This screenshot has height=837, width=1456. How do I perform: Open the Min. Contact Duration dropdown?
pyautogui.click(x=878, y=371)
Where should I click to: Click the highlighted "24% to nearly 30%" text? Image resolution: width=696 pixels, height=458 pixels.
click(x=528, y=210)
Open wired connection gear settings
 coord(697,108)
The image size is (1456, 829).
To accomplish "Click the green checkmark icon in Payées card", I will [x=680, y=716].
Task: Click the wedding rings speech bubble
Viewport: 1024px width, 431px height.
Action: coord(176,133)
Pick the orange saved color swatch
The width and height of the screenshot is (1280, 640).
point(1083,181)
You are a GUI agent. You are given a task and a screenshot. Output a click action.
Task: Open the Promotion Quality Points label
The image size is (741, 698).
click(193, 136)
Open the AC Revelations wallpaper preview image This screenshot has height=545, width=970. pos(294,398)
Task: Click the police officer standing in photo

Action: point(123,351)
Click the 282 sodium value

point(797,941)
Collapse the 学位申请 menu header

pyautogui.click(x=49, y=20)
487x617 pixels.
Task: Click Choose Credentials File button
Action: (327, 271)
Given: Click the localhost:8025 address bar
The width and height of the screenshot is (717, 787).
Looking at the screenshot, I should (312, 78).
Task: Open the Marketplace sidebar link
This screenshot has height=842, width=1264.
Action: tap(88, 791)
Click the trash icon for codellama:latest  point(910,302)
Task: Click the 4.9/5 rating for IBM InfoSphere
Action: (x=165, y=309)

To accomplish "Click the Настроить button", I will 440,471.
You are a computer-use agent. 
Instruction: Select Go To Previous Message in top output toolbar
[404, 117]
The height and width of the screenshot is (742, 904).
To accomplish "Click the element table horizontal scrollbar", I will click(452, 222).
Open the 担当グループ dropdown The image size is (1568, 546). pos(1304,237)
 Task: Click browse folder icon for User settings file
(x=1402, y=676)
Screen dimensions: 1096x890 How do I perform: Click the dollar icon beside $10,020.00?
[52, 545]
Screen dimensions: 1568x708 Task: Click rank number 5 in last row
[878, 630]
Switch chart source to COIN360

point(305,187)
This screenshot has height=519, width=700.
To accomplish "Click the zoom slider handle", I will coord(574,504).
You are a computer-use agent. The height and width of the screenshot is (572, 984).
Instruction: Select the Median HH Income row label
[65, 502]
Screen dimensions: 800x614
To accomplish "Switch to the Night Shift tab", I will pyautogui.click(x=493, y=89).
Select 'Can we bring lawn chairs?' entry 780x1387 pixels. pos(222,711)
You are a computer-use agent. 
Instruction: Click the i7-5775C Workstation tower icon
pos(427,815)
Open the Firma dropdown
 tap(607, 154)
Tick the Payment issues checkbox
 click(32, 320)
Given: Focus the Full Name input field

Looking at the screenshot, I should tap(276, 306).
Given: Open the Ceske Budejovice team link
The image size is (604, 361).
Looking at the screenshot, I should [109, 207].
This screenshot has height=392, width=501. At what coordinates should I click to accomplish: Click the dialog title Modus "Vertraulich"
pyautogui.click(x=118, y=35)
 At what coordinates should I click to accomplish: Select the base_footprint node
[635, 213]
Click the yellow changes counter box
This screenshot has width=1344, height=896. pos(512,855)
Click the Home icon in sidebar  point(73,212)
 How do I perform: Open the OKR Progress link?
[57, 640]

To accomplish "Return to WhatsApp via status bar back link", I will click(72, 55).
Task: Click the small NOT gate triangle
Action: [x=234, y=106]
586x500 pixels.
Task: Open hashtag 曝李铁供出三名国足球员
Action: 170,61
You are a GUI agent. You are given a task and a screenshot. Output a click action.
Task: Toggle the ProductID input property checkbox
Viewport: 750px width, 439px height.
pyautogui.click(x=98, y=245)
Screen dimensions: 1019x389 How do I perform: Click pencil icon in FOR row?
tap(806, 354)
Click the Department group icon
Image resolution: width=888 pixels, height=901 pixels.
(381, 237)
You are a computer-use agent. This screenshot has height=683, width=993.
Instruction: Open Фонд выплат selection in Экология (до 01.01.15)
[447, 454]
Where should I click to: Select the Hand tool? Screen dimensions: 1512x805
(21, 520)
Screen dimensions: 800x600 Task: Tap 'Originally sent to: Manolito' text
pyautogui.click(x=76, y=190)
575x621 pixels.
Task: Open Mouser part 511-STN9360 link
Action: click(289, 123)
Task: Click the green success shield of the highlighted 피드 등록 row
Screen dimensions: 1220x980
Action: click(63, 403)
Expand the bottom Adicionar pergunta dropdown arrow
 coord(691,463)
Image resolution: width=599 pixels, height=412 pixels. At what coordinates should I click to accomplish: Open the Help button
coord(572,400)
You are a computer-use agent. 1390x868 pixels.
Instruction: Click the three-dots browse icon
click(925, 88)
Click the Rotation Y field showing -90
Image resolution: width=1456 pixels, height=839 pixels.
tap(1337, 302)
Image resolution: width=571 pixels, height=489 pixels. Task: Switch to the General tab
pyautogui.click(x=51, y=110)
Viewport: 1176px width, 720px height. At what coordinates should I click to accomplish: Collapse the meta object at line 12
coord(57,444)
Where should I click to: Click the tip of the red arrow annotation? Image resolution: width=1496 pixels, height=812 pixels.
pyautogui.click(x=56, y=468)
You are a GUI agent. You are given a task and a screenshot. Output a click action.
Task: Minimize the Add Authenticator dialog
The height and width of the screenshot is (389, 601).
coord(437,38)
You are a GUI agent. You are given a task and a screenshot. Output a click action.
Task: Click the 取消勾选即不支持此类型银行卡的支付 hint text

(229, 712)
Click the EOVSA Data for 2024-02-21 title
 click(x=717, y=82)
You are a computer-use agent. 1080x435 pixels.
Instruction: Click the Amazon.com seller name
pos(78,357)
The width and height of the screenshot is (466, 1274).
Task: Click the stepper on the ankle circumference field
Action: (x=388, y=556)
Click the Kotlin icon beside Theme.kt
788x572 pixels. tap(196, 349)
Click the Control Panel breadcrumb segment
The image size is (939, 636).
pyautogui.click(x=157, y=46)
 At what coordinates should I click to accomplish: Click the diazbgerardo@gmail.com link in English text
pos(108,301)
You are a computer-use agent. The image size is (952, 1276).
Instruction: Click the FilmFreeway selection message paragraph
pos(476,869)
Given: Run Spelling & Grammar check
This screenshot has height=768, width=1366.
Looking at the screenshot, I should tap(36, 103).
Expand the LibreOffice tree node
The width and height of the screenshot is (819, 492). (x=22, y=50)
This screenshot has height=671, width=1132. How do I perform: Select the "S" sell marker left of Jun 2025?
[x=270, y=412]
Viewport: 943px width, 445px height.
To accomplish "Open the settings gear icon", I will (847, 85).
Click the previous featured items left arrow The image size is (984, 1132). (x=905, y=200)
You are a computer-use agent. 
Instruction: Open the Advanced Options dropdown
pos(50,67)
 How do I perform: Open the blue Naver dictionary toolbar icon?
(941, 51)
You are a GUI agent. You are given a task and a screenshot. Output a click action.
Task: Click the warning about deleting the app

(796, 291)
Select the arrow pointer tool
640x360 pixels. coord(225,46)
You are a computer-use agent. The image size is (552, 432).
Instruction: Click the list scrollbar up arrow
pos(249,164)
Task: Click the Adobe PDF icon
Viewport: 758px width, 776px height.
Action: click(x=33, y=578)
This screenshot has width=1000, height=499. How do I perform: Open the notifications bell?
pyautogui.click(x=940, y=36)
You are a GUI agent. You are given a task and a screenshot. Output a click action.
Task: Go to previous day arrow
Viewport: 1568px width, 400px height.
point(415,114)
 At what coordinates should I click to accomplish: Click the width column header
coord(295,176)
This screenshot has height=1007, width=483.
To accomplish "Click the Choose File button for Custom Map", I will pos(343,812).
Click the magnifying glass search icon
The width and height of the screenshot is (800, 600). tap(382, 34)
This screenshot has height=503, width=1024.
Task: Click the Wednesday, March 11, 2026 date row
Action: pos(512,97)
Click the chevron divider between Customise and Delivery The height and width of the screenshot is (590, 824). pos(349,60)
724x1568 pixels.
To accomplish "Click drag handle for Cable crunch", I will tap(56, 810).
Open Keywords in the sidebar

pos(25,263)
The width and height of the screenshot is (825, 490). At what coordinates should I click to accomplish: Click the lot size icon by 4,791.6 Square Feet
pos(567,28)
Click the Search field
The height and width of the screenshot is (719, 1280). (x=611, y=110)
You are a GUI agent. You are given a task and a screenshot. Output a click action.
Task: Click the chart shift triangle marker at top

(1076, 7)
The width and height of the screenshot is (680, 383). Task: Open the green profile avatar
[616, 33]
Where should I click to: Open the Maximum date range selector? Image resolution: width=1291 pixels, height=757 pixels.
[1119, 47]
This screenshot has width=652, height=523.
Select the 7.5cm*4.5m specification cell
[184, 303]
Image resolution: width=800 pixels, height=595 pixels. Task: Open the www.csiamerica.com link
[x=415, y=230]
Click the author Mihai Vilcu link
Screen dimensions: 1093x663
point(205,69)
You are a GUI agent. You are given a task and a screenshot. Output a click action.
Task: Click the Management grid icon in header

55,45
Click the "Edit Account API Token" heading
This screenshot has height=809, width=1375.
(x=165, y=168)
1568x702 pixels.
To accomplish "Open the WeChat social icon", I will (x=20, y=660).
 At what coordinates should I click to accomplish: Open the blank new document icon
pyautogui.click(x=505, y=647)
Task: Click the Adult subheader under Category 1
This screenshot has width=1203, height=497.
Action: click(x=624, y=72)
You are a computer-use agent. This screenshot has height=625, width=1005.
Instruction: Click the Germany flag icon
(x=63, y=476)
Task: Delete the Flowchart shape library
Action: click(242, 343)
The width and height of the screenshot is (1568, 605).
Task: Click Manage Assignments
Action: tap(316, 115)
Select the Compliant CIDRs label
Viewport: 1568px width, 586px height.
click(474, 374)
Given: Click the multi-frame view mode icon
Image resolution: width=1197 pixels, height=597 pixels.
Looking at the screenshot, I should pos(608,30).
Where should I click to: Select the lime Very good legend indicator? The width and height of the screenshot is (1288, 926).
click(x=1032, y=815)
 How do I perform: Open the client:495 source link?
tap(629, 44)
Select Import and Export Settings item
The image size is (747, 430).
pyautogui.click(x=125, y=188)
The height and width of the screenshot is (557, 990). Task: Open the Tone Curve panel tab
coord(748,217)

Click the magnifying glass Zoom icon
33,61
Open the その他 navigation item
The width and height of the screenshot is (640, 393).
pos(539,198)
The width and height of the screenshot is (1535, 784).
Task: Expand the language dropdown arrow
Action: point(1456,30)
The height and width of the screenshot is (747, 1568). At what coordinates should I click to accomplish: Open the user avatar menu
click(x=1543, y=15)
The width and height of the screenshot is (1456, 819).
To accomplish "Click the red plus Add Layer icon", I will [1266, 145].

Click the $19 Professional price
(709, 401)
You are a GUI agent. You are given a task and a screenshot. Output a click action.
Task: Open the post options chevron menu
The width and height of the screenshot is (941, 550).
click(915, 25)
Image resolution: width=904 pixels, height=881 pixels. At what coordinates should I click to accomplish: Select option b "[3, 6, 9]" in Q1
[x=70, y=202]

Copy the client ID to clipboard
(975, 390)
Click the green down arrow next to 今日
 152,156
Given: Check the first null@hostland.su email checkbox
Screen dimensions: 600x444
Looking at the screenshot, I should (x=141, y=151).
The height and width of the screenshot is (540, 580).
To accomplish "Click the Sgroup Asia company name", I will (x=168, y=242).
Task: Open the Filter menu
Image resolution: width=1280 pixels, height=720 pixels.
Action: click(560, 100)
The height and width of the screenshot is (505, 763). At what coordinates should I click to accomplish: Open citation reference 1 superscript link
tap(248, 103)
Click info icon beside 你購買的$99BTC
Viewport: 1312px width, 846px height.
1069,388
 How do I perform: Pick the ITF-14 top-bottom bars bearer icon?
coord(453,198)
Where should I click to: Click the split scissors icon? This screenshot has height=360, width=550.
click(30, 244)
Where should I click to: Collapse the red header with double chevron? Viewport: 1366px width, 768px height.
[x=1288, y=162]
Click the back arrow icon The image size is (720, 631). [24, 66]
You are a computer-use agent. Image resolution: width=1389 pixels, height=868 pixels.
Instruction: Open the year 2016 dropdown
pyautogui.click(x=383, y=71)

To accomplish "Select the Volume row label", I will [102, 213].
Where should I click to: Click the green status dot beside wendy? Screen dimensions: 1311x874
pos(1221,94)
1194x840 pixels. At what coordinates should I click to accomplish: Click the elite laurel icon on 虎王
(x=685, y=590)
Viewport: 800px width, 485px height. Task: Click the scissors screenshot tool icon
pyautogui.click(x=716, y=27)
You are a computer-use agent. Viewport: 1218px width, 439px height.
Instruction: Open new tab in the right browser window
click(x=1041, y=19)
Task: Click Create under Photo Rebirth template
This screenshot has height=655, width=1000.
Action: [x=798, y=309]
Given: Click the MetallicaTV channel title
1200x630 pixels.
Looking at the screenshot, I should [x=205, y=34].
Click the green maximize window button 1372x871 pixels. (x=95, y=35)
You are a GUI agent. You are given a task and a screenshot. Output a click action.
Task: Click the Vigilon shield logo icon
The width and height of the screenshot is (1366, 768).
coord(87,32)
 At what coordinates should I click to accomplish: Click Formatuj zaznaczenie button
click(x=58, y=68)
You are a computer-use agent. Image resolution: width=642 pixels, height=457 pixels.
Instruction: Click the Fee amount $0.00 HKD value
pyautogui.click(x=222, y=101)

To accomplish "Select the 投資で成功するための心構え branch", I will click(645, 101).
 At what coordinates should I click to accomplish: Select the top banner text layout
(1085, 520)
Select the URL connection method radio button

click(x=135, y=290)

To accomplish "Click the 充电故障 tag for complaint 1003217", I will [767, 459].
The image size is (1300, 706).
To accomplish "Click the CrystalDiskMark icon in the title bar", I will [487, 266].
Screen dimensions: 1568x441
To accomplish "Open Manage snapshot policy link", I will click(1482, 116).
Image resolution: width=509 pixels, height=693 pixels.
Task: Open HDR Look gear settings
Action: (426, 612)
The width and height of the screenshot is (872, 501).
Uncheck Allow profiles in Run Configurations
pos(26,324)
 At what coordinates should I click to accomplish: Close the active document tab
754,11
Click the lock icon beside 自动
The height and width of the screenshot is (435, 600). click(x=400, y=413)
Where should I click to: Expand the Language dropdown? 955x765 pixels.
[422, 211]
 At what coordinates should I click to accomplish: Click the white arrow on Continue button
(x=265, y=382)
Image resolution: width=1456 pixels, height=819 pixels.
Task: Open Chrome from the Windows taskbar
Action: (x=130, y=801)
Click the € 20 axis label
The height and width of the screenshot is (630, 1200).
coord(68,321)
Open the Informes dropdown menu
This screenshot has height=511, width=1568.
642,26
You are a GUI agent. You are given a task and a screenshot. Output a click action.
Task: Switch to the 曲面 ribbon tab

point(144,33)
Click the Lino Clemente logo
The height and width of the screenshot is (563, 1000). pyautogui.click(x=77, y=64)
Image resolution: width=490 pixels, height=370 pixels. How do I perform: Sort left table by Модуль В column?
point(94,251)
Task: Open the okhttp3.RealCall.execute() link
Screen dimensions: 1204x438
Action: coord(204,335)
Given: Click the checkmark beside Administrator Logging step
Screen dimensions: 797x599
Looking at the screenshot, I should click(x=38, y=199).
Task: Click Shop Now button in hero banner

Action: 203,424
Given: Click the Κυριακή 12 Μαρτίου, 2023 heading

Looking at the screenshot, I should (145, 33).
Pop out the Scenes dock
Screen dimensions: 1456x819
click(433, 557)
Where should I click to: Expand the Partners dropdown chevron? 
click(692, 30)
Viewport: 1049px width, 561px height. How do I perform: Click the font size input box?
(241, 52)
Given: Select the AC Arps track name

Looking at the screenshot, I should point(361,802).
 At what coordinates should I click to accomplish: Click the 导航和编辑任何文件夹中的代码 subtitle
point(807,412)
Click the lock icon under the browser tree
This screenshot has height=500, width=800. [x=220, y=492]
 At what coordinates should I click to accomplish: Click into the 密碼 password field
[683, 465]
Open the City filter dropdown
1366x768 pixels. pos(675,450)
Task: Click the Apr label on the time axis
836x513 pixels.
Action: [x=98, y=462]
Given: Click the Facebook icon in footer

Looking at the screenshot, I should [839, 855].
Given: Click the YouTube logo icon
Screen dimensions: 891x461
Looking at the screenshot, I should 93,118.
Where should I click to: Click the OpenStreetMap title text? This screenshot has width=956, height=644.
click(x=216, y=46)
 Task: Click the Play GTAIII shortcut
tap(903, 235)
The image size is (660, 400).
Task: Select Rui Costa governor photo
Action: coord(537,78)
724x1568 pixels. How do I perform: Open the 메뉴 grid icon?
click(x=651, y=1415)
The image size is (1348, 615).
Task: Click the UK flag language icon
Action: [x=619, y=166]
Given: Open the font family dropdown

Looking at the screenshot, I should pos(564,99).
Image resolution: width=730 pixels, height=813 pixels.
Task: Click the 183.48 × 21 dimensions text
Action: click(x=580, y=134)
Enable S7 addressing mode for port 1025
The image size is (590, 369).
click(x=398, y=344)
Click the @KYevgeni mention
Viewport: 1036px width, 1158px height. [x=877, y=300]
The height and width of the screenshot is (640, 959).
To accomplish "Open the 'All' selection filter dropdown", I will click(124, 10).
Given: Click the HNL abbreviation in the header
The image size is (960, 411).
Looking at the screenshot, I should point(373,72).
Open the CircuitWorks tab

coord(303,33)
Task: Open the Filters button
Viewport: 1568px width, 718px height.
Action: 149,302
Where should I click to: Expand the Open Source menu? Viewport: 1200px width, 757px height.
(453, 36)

:: Exercise description ::
In the records above, the line with "Expand the LibreOffice tree node" marks the start and the line with "Click the previous" marks the end; copy that stretch exactly, both lines included, and nothing else.

:: Your solution ::
Expand the LibreOffice tree node
The width and height of the screenshot is (819, 492). (x=22, y=50)
This screenshot has height=671, width=1132. How do I perform: Select the "S" sell marker left of Jun 2025?
[x=270, y=412]
Viewport: 943px width, 445px height.
To accomplish "Open the settings gear icon", I will (847, 85).
Click the previous featured items left arrow The image size is (984, 1132). (x=905, y=200)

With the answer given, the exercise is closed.